Input records Block Start
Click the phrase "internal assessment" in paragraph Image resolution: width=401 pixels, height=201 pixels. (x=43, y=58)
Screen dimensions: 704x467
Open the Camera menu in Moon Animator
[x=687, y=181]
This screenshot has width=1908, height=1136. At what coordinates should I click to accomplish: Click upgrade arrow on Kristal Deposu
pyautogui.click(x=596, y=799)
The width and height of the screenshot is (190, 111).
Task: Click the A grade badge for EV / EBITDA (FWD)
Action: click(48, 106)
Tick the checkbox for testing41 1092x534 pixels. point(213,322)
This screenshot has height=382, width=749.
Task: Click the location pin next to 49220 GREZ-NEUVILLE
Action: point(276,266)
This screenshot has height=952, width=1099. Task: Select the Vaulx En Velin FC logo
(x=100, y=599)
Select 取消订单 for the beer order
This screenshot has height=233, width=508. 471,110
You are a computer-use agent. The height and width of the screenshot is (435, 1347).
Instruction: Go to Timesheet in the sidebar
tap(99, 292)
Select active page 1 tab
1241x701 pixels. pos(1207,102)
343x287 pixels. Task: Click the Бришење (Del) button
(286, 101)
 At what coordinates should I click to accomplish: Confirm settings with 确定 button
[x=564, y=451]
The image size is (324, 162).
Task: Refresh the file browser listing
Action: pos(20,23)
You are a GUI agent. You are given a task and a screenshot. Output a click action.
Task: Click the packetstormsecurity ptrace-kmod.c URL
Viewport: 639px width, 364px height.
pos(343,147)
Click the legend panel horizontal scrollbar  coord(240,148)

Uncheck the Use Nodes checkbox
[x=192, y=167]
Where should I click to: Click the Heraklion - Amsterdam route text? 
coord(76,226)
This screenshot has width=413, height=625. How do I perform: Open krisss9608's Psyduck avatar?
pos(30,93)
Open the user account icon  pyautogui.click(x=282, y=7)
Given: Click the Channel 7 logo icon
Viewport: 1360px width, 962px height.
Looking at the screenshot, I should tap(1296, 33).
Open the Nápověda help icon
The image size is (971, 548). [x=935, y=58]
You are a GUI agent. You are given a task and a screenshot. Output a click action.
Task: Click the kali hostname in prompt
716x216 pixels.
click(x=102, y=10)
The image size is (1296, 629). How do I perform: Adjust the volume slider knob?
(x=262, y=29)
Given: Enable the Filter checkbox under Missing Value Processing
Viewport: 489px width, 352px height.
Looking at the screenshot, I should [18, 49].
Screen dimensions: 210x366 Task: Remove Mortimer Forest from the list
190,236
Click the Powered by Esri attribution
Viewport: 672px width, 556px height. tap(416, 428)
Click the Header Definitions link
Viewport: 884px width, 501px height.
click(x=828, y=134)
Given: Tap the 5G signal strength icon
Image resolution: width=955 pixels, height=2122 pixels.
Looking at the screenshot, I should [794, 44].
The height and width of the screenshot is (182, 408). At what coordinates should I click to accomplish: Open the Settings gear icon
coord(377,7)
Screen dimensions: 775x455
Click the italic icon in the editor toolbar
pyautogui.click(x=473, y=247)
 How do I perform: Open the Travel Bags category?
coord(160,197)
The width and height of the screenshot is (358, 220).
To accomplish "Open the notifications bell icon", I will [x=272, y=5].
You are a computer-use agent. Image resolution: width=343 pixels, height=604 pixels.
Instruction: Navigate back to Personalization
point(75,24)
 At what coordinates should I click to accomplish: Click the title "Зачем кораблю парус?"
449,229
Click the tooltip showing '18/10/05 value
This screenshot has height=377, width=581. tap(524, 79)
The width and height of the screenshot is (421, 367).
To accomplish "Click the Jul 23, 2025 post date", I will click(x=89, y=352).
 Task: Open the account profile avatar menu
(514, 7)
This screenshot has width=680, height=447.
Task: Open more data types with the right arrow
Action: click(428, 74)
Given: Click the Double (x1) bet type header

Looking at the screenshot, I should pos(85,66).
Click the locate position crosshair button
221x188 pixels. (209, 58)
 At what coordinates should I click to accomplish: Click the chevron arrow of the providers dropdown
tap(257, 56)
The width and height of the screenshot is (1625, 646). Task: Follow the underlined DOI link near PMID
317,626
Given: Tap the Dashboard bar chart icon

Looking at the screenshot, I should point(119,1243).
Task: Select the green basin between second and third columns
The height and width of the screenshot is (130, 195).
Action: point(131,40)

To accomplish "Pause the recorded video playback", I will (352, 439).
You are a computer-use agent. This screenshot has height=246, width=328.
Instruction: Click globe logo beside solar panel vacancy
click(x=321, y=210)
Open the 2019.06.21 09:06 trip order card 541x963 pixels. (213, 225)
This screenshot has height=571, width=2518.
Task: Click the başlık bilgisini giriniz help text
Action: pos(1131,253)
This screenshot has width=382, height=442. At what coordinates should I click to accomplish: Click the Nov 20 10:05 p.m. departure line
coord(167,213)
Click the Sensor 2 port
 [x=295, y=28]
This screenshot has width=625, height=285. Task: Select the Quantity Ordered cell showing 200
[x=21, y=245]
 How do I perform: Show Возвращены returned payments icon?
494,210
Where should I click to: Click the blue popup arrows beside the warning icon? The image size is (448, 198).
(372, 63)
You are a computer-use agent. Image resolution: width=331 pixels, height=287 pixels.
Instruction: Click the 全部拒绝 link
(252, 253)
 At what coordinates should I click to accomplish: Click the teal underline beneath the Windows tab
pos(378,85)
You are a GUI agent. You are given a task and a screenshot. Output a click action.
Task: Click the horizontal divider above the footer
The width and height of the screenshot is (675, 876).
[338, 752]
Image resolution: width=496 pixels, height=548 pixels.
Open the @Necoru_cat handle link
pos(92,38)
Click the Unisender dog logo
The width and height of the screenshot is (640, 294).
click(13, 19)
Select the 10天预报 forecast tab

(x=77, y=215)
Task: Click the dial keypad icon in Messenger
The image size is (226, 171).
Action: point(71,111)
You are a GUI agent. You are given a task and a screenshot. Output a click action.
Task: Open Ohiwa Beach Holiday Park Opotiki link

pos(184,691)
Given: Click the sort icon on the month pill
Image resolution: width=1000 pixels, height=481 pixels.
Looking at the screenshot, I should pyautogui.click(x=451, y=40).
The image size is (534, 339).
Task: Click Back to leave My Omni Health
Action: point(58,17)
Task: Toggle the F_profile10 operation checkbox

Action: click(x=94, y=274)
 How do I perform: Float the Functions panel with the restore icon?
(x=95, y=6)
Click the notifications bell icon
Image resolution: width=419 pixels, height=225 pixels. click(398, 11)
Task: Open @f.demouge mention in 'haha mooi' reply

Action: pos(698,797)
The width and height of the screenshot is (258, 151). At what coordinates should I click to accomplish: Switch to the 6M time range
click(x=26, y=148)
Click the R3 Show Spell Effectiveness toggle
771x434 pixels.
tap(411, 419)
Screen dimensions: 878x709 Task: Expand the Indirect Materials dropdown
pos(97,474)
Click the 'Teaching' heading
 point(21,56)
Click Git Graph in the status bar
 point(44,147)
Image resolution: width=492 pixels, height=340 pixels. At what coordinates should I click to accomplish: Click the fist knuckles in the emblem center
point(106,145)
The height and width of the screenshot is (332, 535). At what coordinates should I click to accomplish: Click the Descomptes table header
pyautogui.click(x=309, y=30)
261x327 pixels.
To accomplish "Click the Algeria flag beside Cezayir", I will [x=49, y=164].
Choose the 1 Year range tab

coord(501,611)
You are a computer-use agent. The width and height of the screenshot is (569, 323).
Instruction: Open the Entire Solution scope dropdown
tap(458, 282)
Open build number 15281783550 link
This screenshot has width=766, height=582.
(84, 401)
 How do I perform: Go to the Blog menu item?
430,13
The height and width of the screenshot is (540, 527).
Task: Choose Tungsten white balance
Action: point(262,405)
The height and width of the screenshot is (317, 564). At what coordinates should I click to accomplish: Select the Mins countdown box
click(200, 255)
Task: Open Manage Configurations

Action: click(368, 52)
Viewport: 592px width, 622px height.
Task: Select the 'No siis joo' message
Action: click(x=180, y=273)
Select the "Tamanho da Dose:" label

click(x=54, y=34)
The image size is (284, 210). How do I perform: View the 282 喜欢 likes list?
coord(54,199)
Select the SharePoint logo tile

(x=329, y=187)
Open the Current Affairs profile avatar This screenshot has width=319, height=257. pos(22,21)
Input records Block End
* **Work task**: What is needed is an exact copy of the line containing "The image size is (284, 210)." and each line after it, through the final line of the entries above.

* **Task output**:
The image size is (284, 210). How do I perform: View the 282 喜欢 likes list?
coord(54,199)
Select the SharePoint logo tile

(x=329, y=187)
Open the Current Affairs profile avatar This screenshot has width=319, height=257. pos(22,21)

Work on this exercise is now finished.